Paper SS1-WeM5
Carbon-induced Nano-Faceting of Re(11-21): Synthesis and Performance of a Pt ML-C/Re(11-21) Electrocatalyst

Wednesday, November 2, 2011, 9:20 am, Room 107

Faceted surfaces can provide unique opportunities to explore how catalytic reactions respond to changes in the catalyst surface structure. In this study, using LEED, XPS, AES, and STM, we report on how the presence of surface carbon significantly modifies the surface structure of a Re(11-21) single crystal and causes faceting, i.e., an initially planar Re(11-21) surface becomes “nano-textured” to expose new crystal faces and form “pyramids” on the nanometer scale. In addition to describing these nanostructures, we identify different states of surface carbon and describe their dependence on the coverage of carbon.

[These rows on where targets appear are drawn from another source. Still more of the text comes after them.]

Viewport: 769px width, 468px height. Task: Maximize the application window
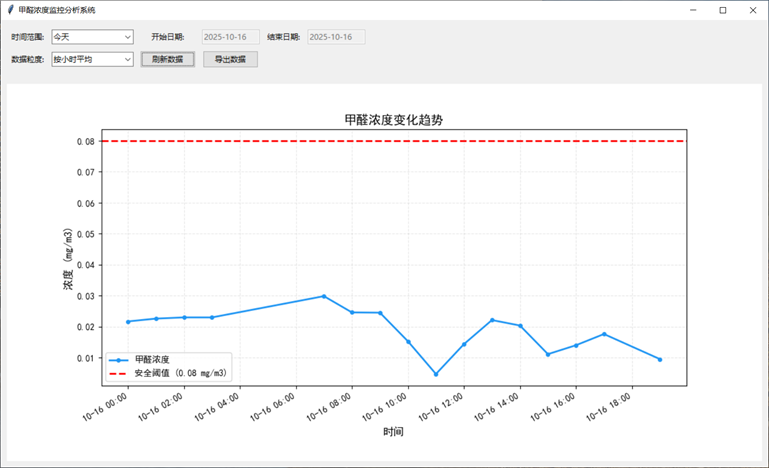[723, 10]
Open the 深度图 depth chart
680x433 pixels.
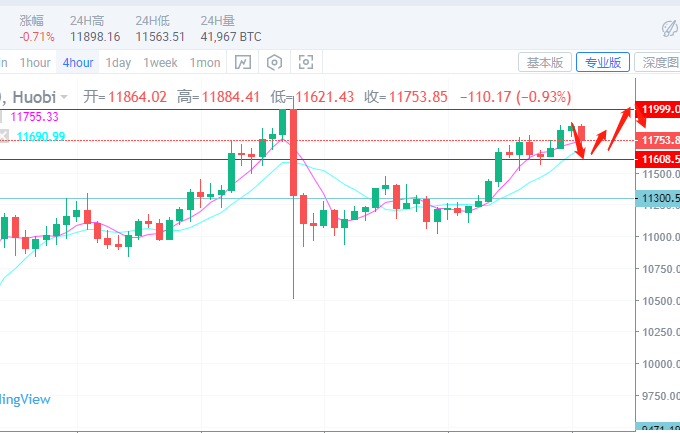660,63
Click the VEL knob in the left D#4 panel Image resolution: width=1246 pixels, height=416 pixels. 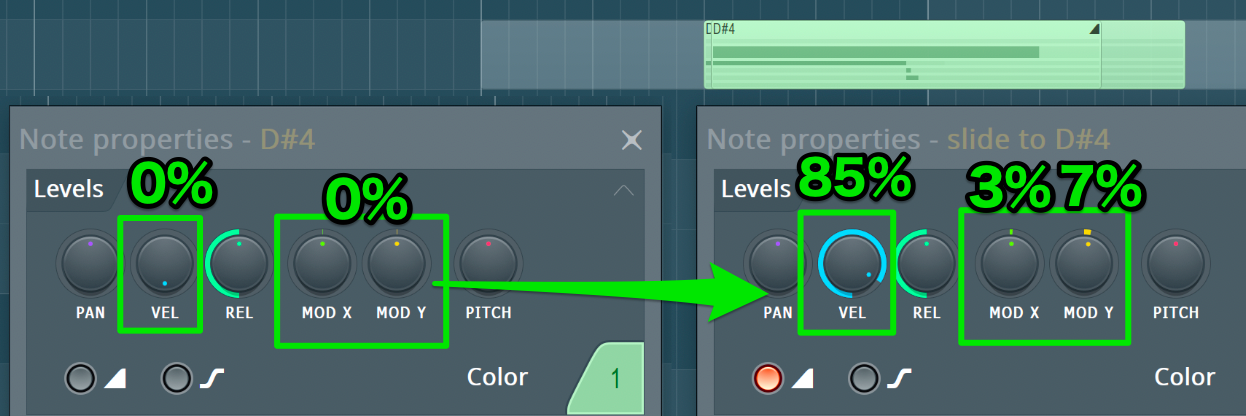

We also utilized the faceted Re(11-21) surface containing these nanoscale pyramids to explore for unusual catalytic properties. Here, we describe the synthesis of a model electrocatalyst by deposition of one monolayer of Pt on the faceted C/Re(11-21) surface and investigation of its performance for the hydrogen evolution reaction (HER). This Pt ML-C/Re(11-21) surface displayed higher activity for the HER than pure Pt. This is particularly promising since Re is only one-fifth the price of Pt. This study is the first application of using a nanoscale faceted surface as a template for electrocatalyst synthesis, and illustrates the potential for other such investigations. It is also of interest to further explore the catalytic activity of such faceted surfaces for heterogeneous catalytic reactions, e.g., selective reduction of NO_x with NH₃ and selective oxidation of methanol, in order to understand the various effects of facet size, orientation, and low-coordination sites that are available for reaction.

W.C. and R.A.B. acknowledge support under DOE Contract No. DE-FG02-93ER14331. B.E.K. acknowledges support by NSF Grant No. CHE-1129417.